EMBEDA is specifically designed with sequestered naltrexone HCl, which is released with manipulation by crushing 1

EMBEDA capsules contain pellets of ER morphine sulfate and sequestered naltrexone HCl

The role of sequestered naltrexone HCl in EMBEDA 1

When taken as directed, the sequestered naltrexone is intended to have no clinical effect

The morphine, a full opioid agonist, binds primarily with the μ-opioid receptor.

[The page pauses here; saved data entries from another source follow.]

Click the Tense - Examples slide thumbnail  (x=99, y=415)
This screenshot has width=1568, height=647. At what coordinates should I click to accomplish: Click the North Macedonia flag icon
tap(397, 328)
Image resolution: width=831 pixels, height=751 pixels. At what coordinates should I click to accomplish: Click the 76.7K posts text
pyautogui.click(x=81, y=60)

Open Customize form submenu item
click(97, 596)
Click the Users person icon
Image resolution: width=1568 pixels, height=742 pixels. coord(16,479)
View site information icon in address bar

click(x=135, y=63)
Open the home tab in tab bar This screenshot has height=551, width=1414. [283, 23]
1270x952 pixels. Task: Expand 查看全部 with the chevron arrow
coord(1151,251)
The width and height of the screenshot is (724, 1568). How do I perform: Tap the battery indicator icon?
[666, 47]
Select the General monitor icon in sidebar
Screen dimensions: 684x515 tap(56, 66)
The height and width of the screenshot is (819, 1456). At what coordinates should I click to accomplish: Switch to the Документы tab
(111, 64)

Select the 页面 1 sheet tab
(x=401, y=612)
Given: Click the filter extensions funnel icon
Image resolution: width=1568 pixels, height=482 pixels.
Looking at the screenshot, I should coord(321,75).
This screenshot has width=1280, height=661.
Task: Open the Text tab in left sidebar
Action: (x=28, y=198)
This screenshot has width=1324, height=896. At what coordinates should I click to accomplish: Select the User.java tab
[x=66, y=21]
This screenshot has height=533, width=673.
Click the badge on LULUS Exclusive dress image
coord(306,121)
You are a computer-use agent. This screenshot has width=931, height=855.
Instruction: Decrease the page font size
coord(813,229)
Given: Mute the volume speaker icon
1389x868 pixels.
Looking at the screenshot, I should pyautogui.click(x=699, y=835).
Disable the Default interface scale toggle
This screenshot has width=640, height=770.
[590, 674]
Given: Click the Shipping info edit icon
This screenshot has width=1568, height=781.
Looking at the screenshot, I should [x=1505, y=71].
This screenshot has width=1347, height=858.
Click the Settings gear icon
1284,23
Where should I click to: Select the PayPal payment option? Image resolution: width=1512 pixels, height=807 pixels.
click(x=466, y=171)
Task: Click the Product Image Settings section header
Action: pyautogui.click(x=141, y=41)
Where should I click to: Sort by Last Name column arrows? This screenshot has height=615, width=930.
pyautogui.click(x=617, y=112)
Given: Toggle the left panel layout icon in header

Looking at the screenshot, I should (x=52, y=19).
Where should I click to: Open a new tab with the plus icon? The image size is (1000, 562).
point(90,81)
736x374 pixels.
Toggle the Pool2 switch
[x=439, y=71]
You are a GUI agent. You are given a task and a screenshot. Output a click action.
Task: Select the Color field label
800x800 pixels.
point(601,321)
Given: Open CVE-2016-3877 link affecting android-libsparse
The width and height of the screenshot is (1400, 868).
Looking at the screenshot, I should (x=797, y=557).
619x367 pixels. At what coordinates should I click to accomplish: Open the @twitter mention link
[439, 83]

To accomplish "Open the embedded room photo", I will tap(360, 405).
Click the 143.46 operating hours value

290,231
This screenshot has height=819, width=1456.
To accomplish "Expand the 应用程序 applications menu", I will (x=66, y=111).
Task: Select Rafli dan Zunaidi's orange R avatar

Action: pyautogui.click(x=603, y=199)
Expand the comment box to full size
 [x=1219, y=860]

If the capsules are crushed or chewed, the sequestered naltrexone releases

  • Up to 100% of the sequestered naltrexone could be released, bioequivalent to an IR naltrexone oral solution of the same dose and competitively bind with the μ-opioid receptors. Naltrexone is a μ-opioid antagonist that reverses the subjective and analgesic effects of μ-opioid receptor agonists, such as morphine.
    • In opioid-tolerant patients, the absorption of naltrexone may increase the risk of precipitating withdrawal
  • The pellets in the capsules are not to be crushed, dissolved, or chewed due to the risk of rapid release and absorption of a potentially fatal dose of morphine

Naltrexone HCl data

Naltrexone concentrations were measured in a separate, phase 3, long-term, open-label, safety study where an average dose of EMBEDA was up to 860 mg of morphine administered twice daily for 12 months (N=465) 1,3

  • The primary purpose of this study was to evaluate the long-term safety of EMBEDA administered for up to 12 months.3
  • Efficacy was measured in patients with chronic, moderate to severe, nonmalignant pain, using subjects’ pain intensity, as measured with the BPI Short Form questionnaire.3
  • Naltrexone concentrations were measured as a secondary end point.3
    • 11% of blood samples at predose time-points at steady-state had detectable plasma naltrexone concentrations ranging from 4 to 145 pg/mL, which is significantly below the 2000 pg/mL of naltrexone required to be clinically effective.1,4
  • In opioid-dependent individuals, consuming EMBEDA that has been altered by crushing, chewing, or dissolving the pellets can release sufficient naltrexone to precipitate withdrawal.1
    • Symptoms of withdrawal usually appear within 5 minutes of ingestion of naltrexone and can last for up to 48 hours.1

Study description

Phase 3, long-term, open-label safety study of an extended-release formulation of morphine sulfate plus naltrexone in subjects with chronic moderate to severe nonmalignant pain (N=465)3

  • The primary purpose of this study was to evaluate the long-term safety of EMBEDA administered for up to 12 months. Safety was measured using treatment-emergent adverse events (TEAEs), clinical laboratory data, vital signs, physical examinations, electrocardiograms (ECGs), and measures of opioid withdrawal, using the Clinical Opiate Withdrawal Scale (COWS). Efficacy was evaluated based on the subjects’ pain intensity, using the BPI Short Form questionnaire. Additional evaluations of efficacy included the results of the Global Assessment of Study Drug and the use of rescue medication (acetaminophen). One secondary end point was the evaluation of naltrexone concentrations. One hundred twenty-four subjects completed the 12-month treatment phase. Subjects were required to return for a follow-up visit approximately 1 month after the final dose of study drug to assure that the appropriate tapering from study drug and transition to standard of care had been accomplished.1,3

1. Embeda [prescribing information]. New York, NY: Pfizer Inc; September 2018. 2. Stauffer J, Setnik B, Sokolowska M, Romach M, Johnson F, Sellers E. Subjective effects and safety of whole and tampered morphine sulfate and naltrexone hydrochloride (ALO-01) extended-release capsules versus morphine solution and placebo in experienced non-dependent opioid users: a randomized, double-blind, placebo-controlled, crossover study. Clin Drug Investig. 2009;29(12):777-790. 3. Webster LR, Brewer R, Wang C, et al. Long-term safety and efficacy of morphine sulfate and naltrexone hydrochloride extended release capsules, a novel formulation containing morphine and sequestered naltrexone, in patients with chronic, moderate to severe pain. J Pain Symptom Manage. 2010;40(5):734-746. 4. Bryson PD. Narcotic antagonists. In: Bryson PD. Comprehensive Review in Toxicology for Emergency Clinicians. 3rd ed. Washington, DC: Taylor & Francis; 1996:449-458.